The Labor Parties respectfully disagree.

We do agree with NAI that “a treaty [or, in this case, an executive agreement] shall be interpreted in good faith in accordance with the ordinary meaning to be given to the terms of the treaty in their context and in light of its object and purpose.” (NAI Comments at 4‐5) (internal quotations omitted). Application of this guideline would, for the reasons we set out in our August 18 Joint Comments (at 7‐10), lead to the conclusion that Article 17 bis gives each Party the unilateral right to deny applications for operating authorizations. Our analysis is based on the text of Article 17 bis as well as its contemporaneous negotiating history. While we have previously set out those reasons, they are, in brief, as follows.

The principles enunciated in Article 17 bis are clear: (1) benefits arise when open markets are accompanied by high labor standards; and (2) opportunities created by the Agreement are not intended to undermine labor standards or the labor‐related rights and principles contained in the Parties’ respective laws. Article 17 bis is also clear that these principles, in turn, “shall guide” the Parties as they implement the Agreement.
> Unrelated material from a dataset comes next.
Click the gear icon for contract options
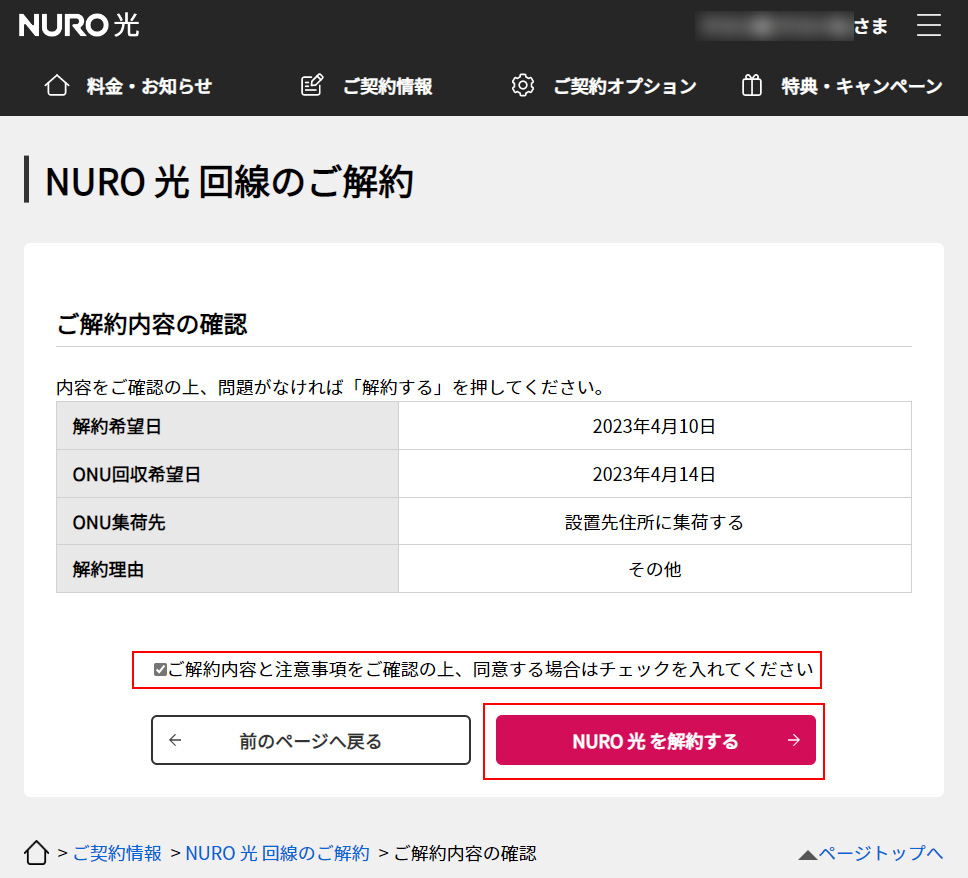The height and width of the screenshot is (878, 968). [522, 86]
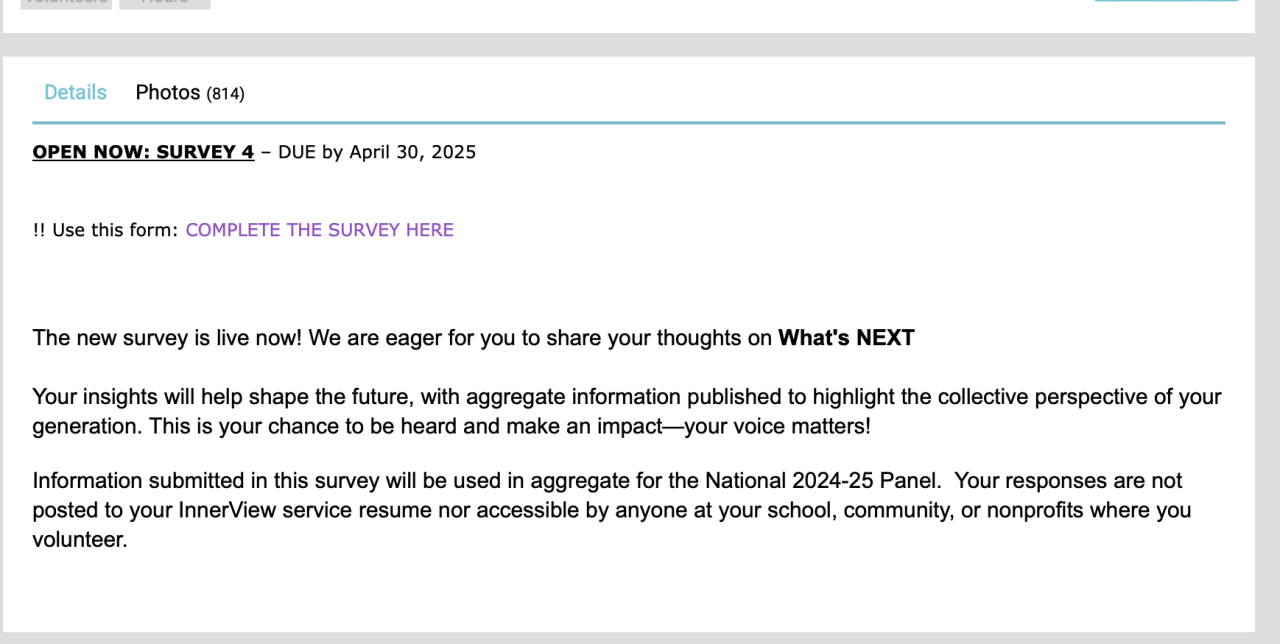Click the OPEN NOW: SURVEY 4 heading
This screenshot has width=1280, height=644.
[143, 152]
The phrase “shall guide” is not “hortatory” or “aspirational” as NAI suggests (NAI Comments at 5‐6), but provides clear instruction to the Parties as they unilaterally or collectively implement the Agreement. (Labor Parties August 18 Comments at 9‐10); see Lexecon Inc. v. Milberg Weiss Bershad Hynes & Lerach, 523 U.S. 26, 35 (1998) (“The Panel’s instruction comes in terms of the mandatory ‘shall,’ which normally creates an obligation impervious to judicial discretion.”); Ass’n of Civilian Technicians v. FLRA, 22 F.3d 1150, 1153 (D.C. Cir. 1994) (“The word ‘shall’ generally indicates a command that admits of no discretion on the part of the person instructed to carry out the directive.”). Even Norwegian’s Operations Manual definitional section states: “‘Shall’ means that the application is mandatory.” (Attachment A).

NAI’s arguments (at 8‐9) that the “text of Article 17 bis contemplates joint action only” does not square with the text of the article, for the reasons set out in our August 18 Joint Comments (at 7‐11). We will only note here that NAI, just like DG MOVE, does not address in its argument the critical word “including” in Article 17 bis. When interpreting the article, “the ordinary meaning [is] to be given to [its] terms . . . in their context” and doing so clearly means that resort to collective action through the Joint Committee process is but one path available to a Party as it implements the Agreement. See Vienna Convention on the Law of Treaties, Part III, § 3, Art. 31.

As for NAI’s contention that “‘the Parties’ are the object of the provision, rather than the subject taking on a legal obligation or right,” (NAI Comments at 6), there is no material difference between “the Parties shall be guided by the principles . . .” and “the principles shall guide the Parties . . . .” The commandment is just as clearly stated and obligatory. [2]

NAI also suggests that Article 17 bis was intended only to address the concerns of labor regarding the EU’s efforts to reduce the limitations on the ownership and control of airlines of the Parties. (NAI Comments at 11). This assertion is simply not true, as the record in this case amply demonstrates. While Article 17 bis was designed to be responsive to possible ownership and control concerns, it was equally based on the concern posed by the ability of European airlines to establish themselves in a particular country for the purpose of undermining labor standards. (See December 17, 2013 Answer of ALPA at 7‐13, and accompanying exhibits). [3]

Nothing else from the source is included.